10. Services and Ingress
Kubernetes Services provide stable network endpoints for transient pods. The service abstraction decouples consumers from pod IP addresses that change during rescheduling, scaling, and rolling updates. Service types determine network exposure scope.
ClusterIP services receive internal-only IP addresses within the cluster. Internal communication patterns use ClusterIP services as the stable target for deployments that never require external access.
apiVersion: v1
kind: Service
metadata:
name: inference-service
namespace: ai-inference
spec:
type: ClusterIP
selector:
app: inference-server
ports:
- name: http
port: 80
targetPort: 8080
protocol: TCP
- name: metrics
port: 9090
targetPort: 9090
protocol: TCP
NodePort services expose ports on every node's IP address. External traffic reaches the service through nodeIP:nodePort. NodePort ranges default to 30000-32767. The pattern suits development and edge deployments without load balancer infrastructure.

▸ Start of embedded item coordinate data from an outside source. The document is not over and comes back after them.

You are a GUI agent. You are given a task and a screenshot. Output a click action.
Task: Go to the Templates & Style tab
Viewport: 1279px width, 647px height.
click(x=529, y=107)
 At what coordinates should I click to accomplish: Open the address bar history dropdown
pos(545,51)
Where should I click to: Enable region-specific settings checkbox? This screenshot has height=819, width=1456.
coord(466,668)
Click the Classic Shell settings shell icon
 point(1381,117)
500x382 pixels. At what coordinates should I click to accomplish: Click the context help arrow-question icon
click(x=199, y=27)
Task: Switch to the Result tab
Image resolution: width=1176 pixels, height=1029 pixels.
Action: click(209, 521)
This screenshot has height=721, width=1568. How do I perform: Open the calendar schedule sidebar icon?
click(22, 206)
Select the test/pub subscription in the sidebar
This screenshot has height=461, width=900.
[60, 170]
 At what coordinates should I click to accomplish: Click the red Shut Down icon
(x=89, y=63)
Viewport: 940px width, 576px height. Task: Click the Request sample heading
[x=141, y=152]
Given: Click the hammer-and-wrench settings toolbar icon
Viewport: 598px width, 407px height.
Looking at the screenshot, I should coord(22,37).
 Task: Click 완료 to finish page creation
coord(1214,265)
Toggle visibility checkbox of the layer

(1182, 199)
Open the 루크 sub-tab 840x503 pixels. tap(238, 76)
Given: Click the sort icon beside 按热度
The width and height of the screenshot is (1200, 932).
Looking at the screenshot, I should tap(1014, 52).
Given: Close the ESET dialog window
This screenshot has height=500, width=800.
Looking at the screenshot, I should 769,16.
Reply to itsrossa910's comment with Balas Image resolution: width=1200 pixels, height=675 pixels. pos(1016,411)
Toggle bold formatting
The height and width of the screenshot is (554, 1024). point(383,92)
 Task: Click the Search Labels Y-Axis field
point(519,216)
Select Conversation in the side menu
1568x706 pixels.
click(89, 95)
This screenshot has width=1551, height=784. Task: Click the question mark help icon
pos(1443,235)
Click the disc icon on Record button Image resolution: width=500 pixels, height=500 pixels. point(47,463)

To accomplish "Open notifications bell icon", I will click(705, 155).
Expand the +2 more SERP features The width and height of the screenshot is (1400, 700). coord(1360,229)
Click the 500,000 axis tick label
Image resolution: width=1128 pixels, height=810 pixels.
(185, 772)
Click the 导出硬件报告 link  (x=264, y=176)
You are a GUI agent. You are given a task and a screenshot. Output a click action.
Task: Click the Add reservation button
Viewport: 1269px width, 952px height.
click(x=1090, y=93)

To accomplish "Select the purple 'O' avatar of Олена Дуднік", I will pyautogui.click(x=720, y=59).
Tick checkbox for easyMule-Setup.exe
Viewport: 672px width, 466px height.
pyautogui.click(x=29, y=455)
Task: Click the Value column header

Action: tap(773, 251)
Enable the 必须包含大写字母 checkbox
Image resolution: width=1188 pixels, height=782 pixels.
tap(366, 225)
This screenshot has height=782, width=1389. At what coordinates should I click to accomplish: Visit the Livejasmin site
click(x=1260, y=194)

LoadBalancer services integrate with cloud provider control planes to provision external load balancers. On-premises deployments require MetalLB or similar bare-metal load balancer implementations to provide LoadBalancer functionality.
Ingress resources manage HTTP/HTTPS routing at the application layer. Ingress controllers implement the routing rules and terminate TLS connections. The ingress pattern enables host-based and path-based routing to multiple backend services.
apiVersion: networking.k8s.io/v1
kind: Ingress
metadata:
name: inference-ingress
namespace: ai-inference
annotations:
nginx.ingress.kubernetes.io/ssl-redirect: "true"
nginx.ingress.kubernetes.io/proxy-body-size: "50m"
nginx.ingress.kubernetes.io/proxy-read-timeout: "300"
spec:
ingressClassName: nginx
tls:
- hosts:
- inference.example.com
secretName: inference-tls-cert
rules:
- host: inference.example.com
http:
paths:
- path: /
pathType: Prefix
backend:
service:
name: inference-service
port:
number: 80
Headless services with clusterIP: None return pod IPs directly through DNS. Consumer applications performing their own load balancing use headless services for direct pod discovery. The pattern supports inference clients implementing custom connection pooling.
EndpointSlice objects track pod IPs behind services at scale. Controller-managed EndpointSlices group endpoints for efficient watch operations. Services referencing 100+ pods automatically create multiple EndpointSlices.
Configure service networking for an AI inference stack with multiple components. Create a ClusterIP service for the inference deployment, a NodePort service for external development access, and an Ingress resource with TLS termination routing to the internal service. Verify connectivity through each layer.
# Create ClusterIP service
kubectl expose deployment inference-server \
--name=inference-svc \
--type=ClusterIP \
--port=80 \
--target-port=8080
# Create NodePort for development access
kubectl expose deployment inference-server \
--name=inference-svc-dev \
--type=NodePort \
--port=80 \
--target-port=8080 \
--node-port=30080
# Create Ingress with TLS
kubectl create tls inference-tls \
--cert=inference.crt \
--key=inference.key \
--namespace=ai-inference
kubectl apply -f ingress.yaml
# Verify all networking layers
kubectl get svc,ingress
kubectl describe ingress inference-ingress
curl -k https://localhost/health